2. Make Enrollment and Saving Feel Effortless

Workplace emergency saving presents an opportunity to tie savings seamlessly to payroll, and that’s when these types of programs tend to work best. The less the employee has to manage manually, the more likely the account is to grow. A strong starting point is enrollment.

Of course, incentives can be a primary driver of increased participation, especially when encouraging employees to take the first step. A modest employer contribution–for example, a one-time seed deposit, a match, or a small reward for enrolling or hitting an early savings milestone—can nudge employees to start saving and continue contributing long enough to feel the benefit of having a cushion.

Contribution design is another lever employers can influence through program setup and communications. Programs often perform better when the starting contribution amount is modest and framed around building a starter cushion. Employees tend to engage when the goal feels achievable and near-term, rather than another long-range savings mandate.

Even if an employer relies on a benefits partner to deliver the ESA experience, the plan sponsor still controls how the program is introduced, where employees can access it and how clearly it is explained. A short enrollment path, plain-language instructions and a clean handoff from the benefits portal to ESA enrollment can make a meaningful difference.

3. Make Access Simple and Predictable

Emergency savings programs are more effective if employees feel confident they can access the money when they need it. Clear, plain language about how to access funds, how long it takes, what steps are required, and whether any fees or restrictions apply can help simplify the experience. Uncertainty can slow adoption and lead employees to stop contributing. Even if the provider handles the withdrawal process, employers control the clarity of the message employees receive. A one-page “how it works” explainer, included in onboarding and open enrollment materials, can reduce confusion and employee hesitation.

Just as important, employees are more likely to enroll and stay enrolled when they hear consistent support and messaging from company leadership. A short launch message that explains why the benefit exists, paired with manager talking points and a simple FAQ, can be enough to normalize participation.
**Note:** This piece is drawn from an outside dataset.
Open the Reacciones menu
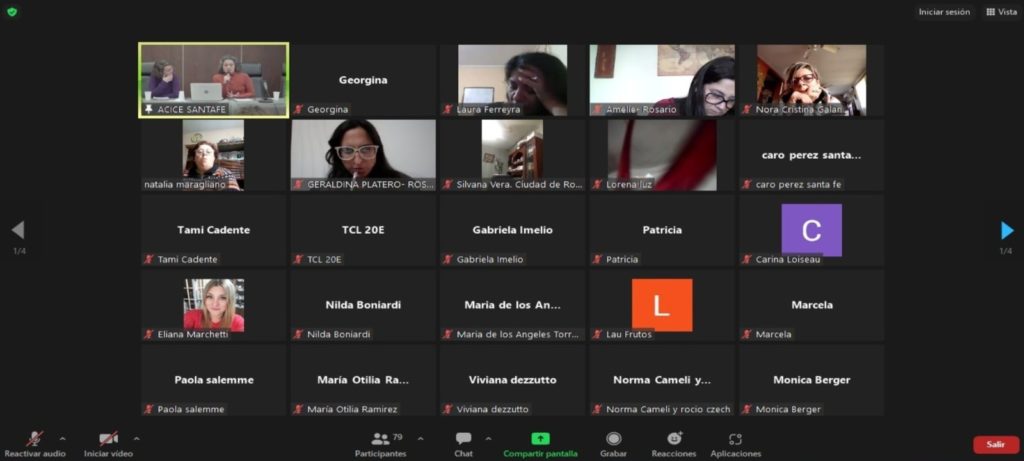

After rollout, light-touch reminders throughout the year are necessary: Sponsors should keep the program top of mind and explain the opportunities available, without turning it into a burden or major lift for employees.

Making even a small improvement in how people save can have tremendously meaningful positive downstream effects, and the quality of implementation can be the tipping point. When considering ESA plans, remember that simplifying the setup process, setting clear expectations for access, and supporting the program with thoughtful communication can be the difference between employees postponing savings and building a cushion they can rely on.

Devin Miller is a co-founder and the head of SecureSave, a part of HSA Bank and a leading provider of employer-sponsored emergency savings accounts. HSA Bank is a division of Webster Bank N.A.

This feature is to provide general information only, does not constitute legal or tax advice, and cannot be used or substituted for legal or tax advice. Any opinions of the author do not necessarily reflect the stance of ISS STOXX or its affiliates.